[Text provided]:

Looking at 2019 with 'realism'
"Unique" was the best way to describe the 2019 fiscal year for both MFA and its members, said MFA’s Chief Financial Officer Karen White during the cooperative’s annual meeting Dec. 3 in Columbia. More than 550 delegates, employees and special guests attended the meeting, which featured exhibits by MFA’s operating divisions, Missouri Department of Agriculture and MFA Oil.
From weather extremes to trade disruptions, agriculture has faced a long list of challenges over the past 18 months, White said. In particular, severe swings from drought to flooding are to blame for reduced yields, prevented planting and delayed harvests—all of which negatively impacted sales for MFA in the fiscal year that ended Aug. 31, 2019.
Consolidated sales reached $1.1 billion, but the overall result was a pre-tax loss of $10.1 million for 2019. Despite the loss, White pointed out, MFA’s balance sheet remains strong, and the cooperative has a favorable budget for the 2020 fiscal year.
“Yes, this was a unique year, but as a company, we weathered the storm,” White said. “It dinged us up a little bit, but we are prepared and excited about fiscal 2020. Our plan reflects earnings returning to 2018 levels, a goal we believe we can achieve, if Mother Nature gives us the opportunity.”
Reviewing financial performance by category, White reported that 63 million bushels of grain were sold in 2019, a 23% decrease from the previous fiscal year and a direct result of below-normal harvest in the fall of 2018. She pointed out that grain volume was similar to 2016 when the region also experienced drought.
“Harvest reports for this fall have been encouraging, with yields in most areas better than expected,” White said. “Unfortunately, the number of prevented planting acres this past spring means we will likely not see grain bushels returning to 2018 levels.”
Field crop sales—which include plant foods, seed and crop protection—were $565 million, an 8% decrease from fiscal 2018. White said each of these product areas had reduced sales in 2019, with fertilizer tonnage especially impacted by wet conditions. MFA locations that service river bottom areas where much of the prevented planting acres occurred experienced the largest drop in field crop sales, she added.
Livestock supply sales also decreased by 13%, totaling $151 million in fiscal 2019. This category includes feed, animal health and farm supply sales.

[Data shown]:
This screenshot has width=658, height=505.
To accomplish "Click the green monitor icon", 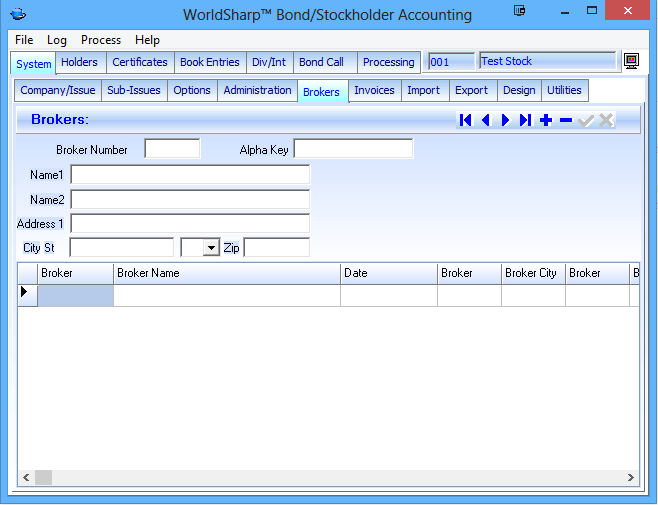I will point(632,62).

[Given exercise]: List every dollar figure stated in the text about MFA's 2019 fiscal year, each with what it measures.

[Solved exercise]:
- $1.1 billion: consolidated sales
- $10.1 million: pre-tax loss for 2019
- $565 million: field crop sales
- $151 million: livestock supply sales in fiscal 2019